Assigned task: Exact copy, no pictures: output each line below as it stands.

Pixel coordinate grounding data
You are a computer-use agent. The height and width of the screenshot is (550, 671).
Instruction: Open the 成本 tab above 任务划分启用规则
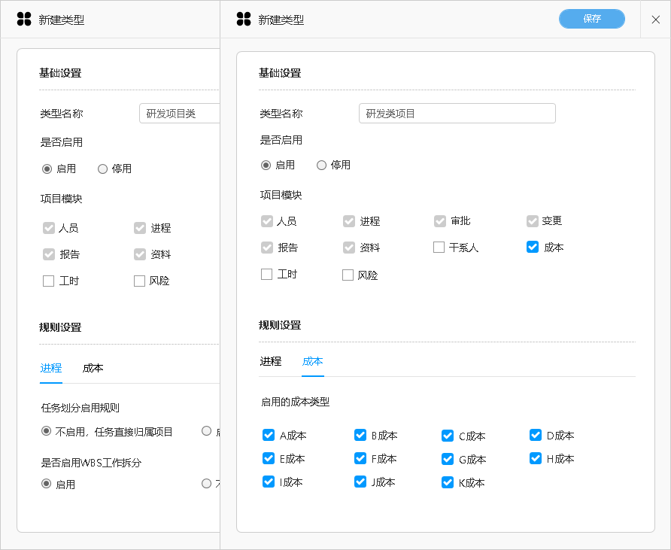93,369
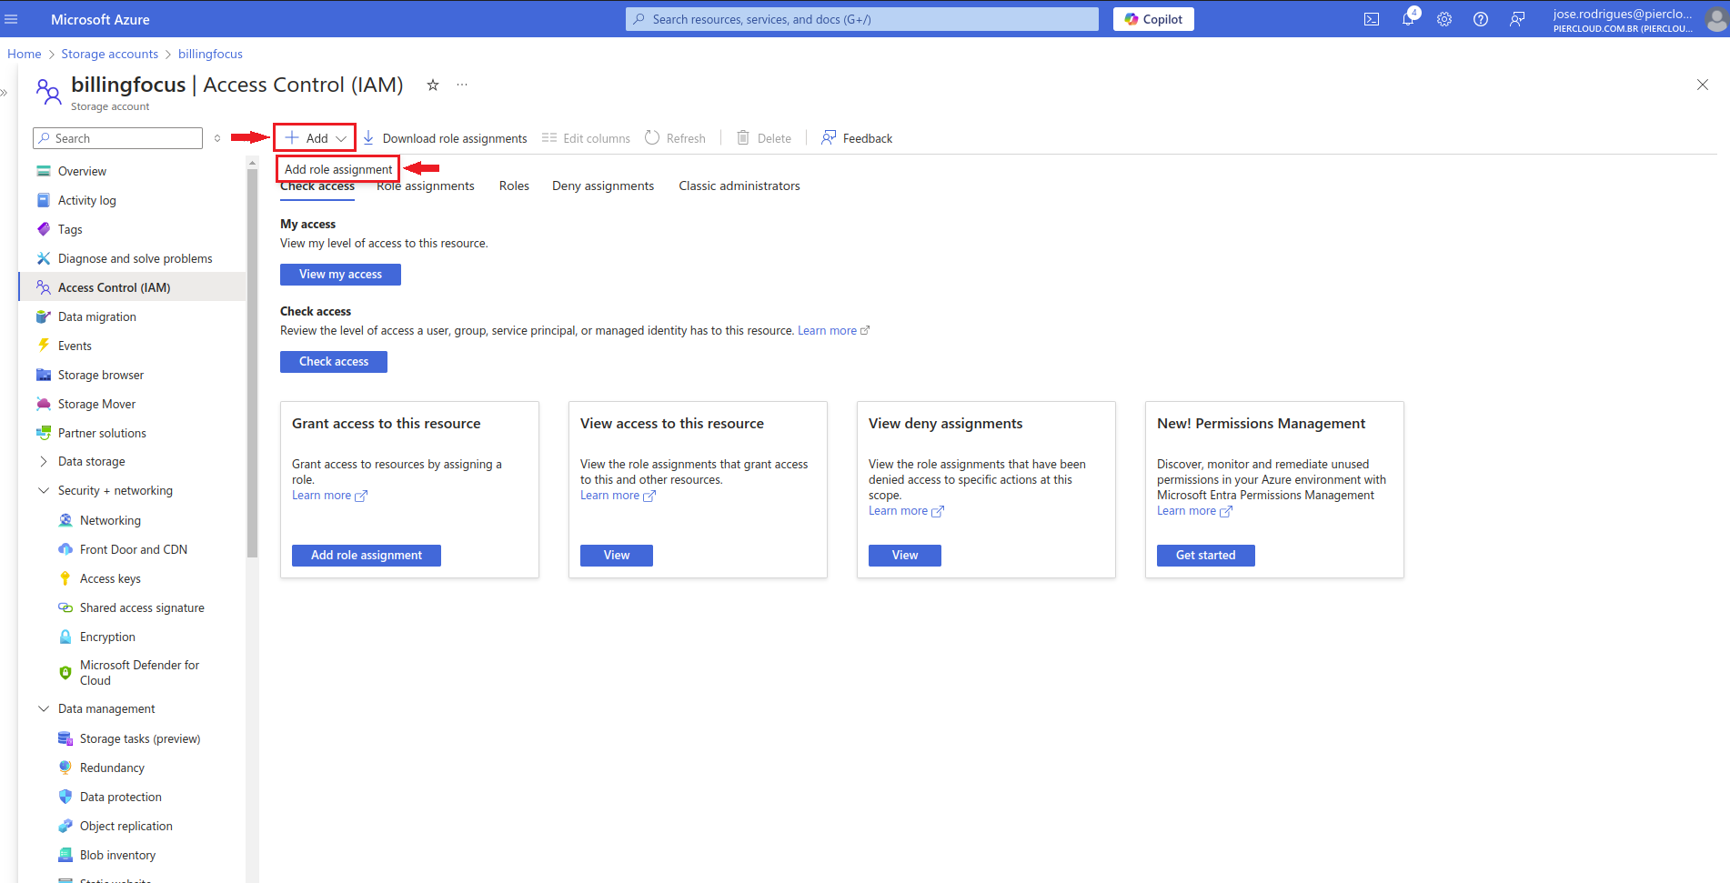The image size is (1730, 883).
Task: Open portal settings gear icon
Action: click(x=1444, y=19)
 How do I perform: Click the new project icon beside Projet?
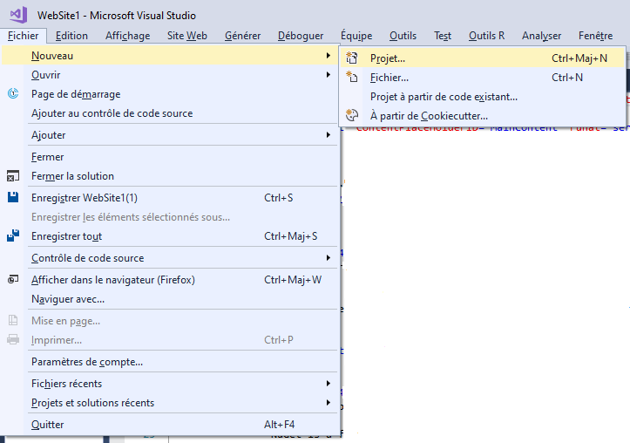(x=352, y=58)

Task response:
You are a computer-use agent. The height and width of the screenshot is (550, 671).
Instruction: Open the 成本 tab above 任务划分启用规则
93,369
The image size is (1730, 883).
Task: Open portal settings gear icon
Action: click(x=1444, y=19)
 How do I perform: Click the new project icon beside Projet?
(x=352, y=58)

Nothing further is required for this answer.